-- Opening Marker --

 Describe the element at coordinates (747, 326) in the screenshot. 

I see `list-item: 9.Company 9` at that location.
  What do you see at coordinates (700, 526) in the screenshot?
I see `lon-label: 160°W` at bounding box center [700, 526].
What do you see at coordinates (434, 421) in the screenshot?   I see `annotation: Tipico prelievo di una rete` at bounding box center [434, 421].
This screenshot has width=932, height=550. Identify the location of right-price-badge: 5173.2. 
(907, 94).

-- Closing Marker --
-- Opening Marker --

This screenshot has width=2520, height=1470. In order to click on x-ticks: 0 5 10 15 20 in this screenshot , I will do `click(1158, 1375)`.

-- Closing Marker --
-- Opening Marker --

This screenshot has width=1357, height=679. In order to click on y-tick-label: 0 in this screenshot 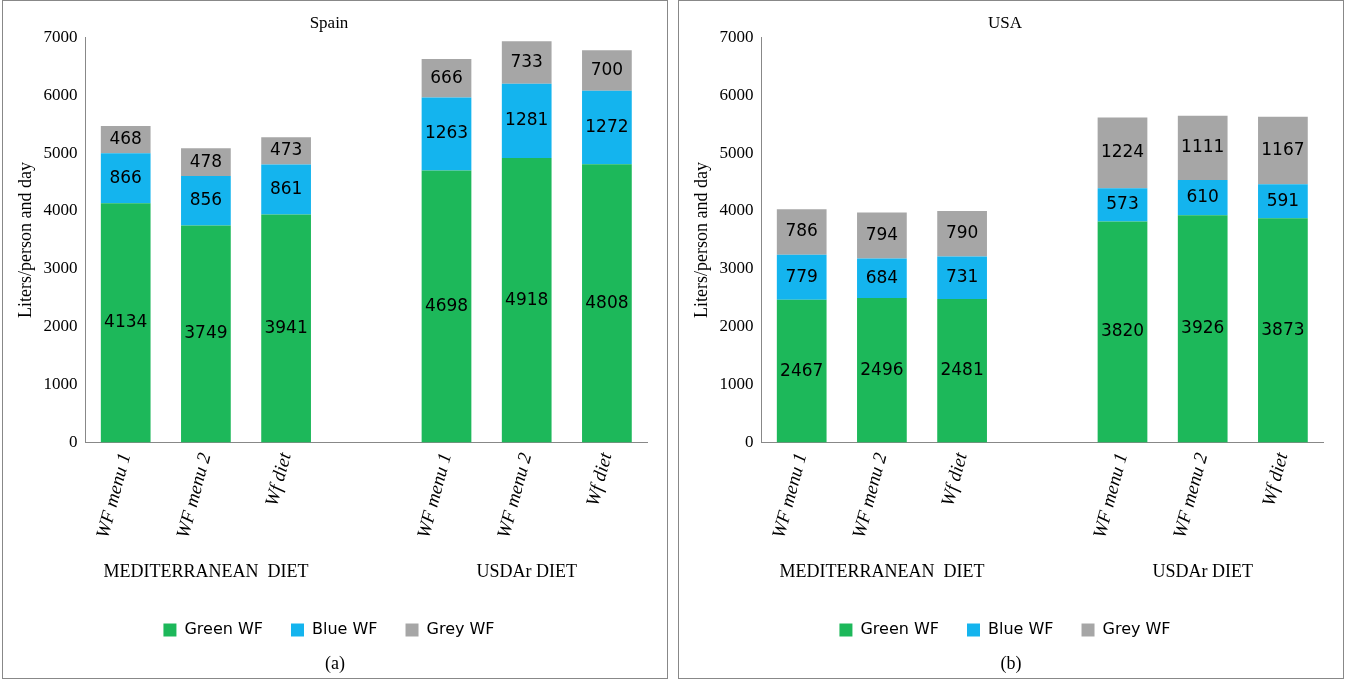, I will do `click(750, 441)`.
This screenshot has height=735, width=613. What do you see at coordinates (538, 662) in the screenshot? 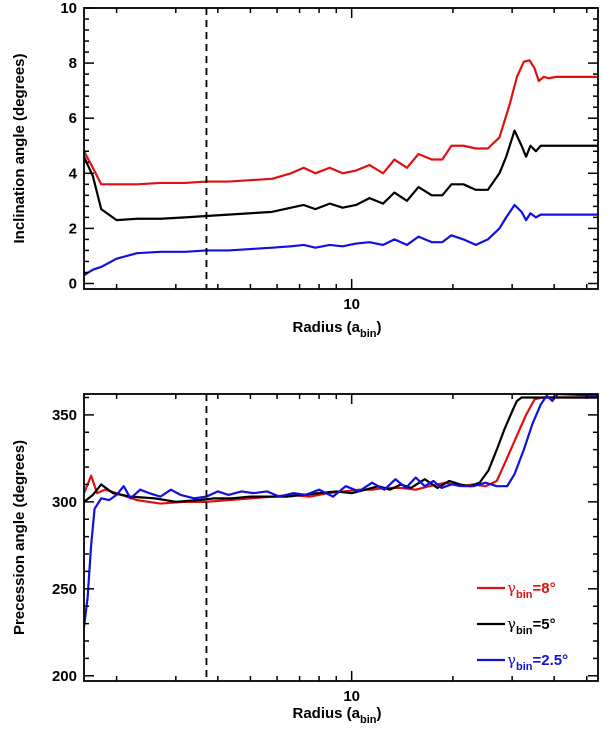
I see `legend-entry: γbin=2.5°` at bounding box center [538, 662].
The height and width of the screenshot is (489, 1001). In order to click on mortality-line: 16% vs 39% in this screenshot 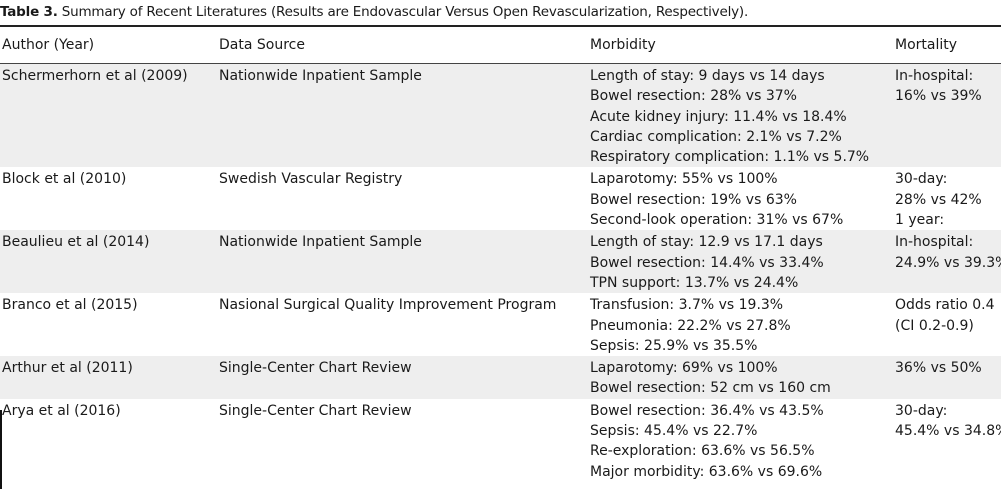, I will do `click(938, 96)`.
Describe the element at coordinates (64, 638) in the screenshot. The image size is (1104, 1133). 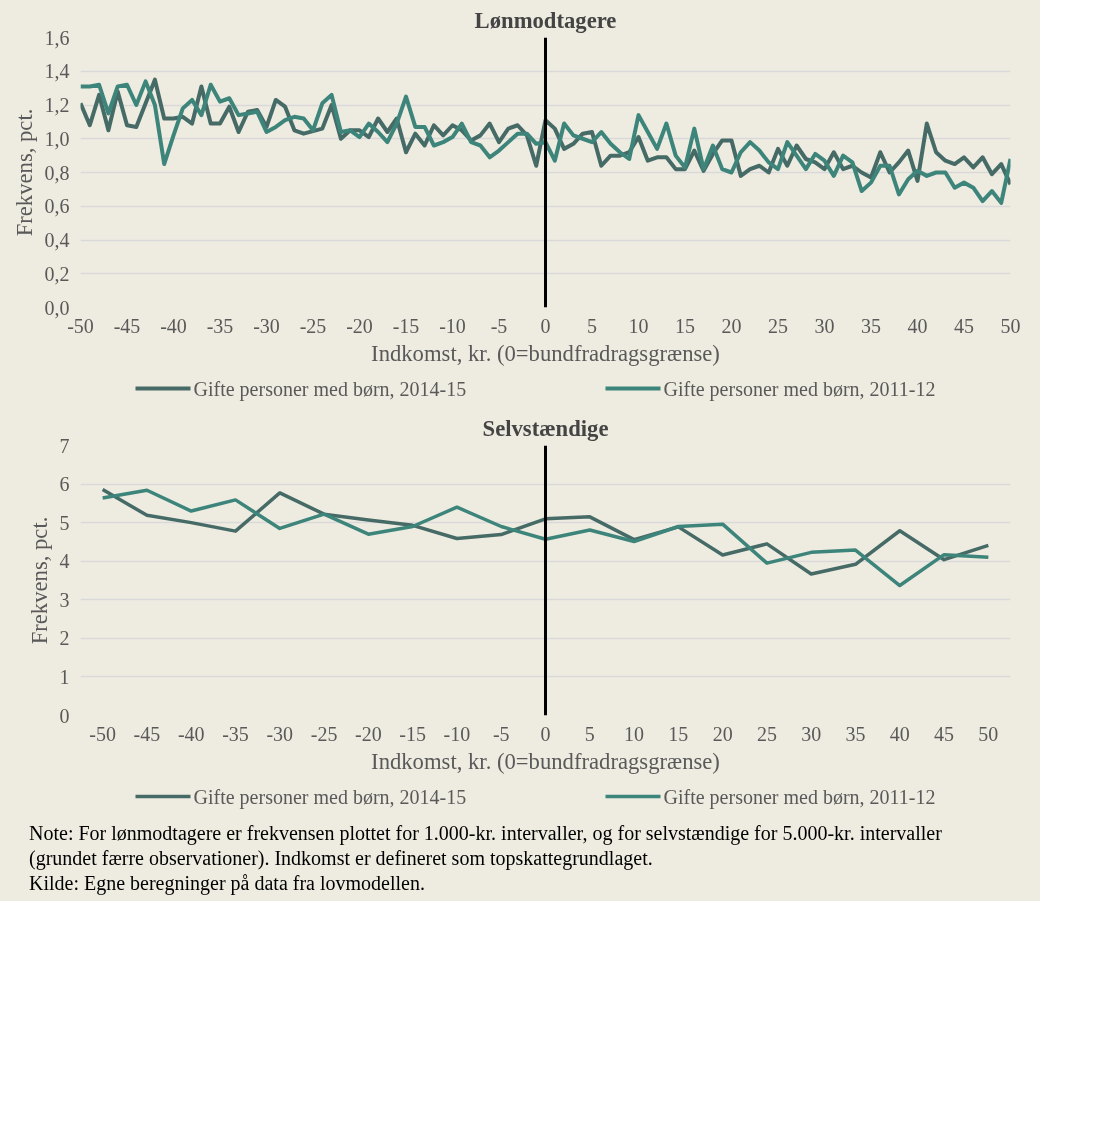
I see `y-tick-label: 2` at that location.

-- Closing Marker --

→ Exercise directions
Write out the entries above word for word, from the line containing "This screenshot has height=735, width=613." down through the line containing "center [538, 662].", leaving out the pictures.

→ Task result
This screenshot has height=735, width=613. What do you see at coordinates (538, 662) in the screenshot? 
I see `legend-entry: γbin=2.5°` at bounding box center [538, 662].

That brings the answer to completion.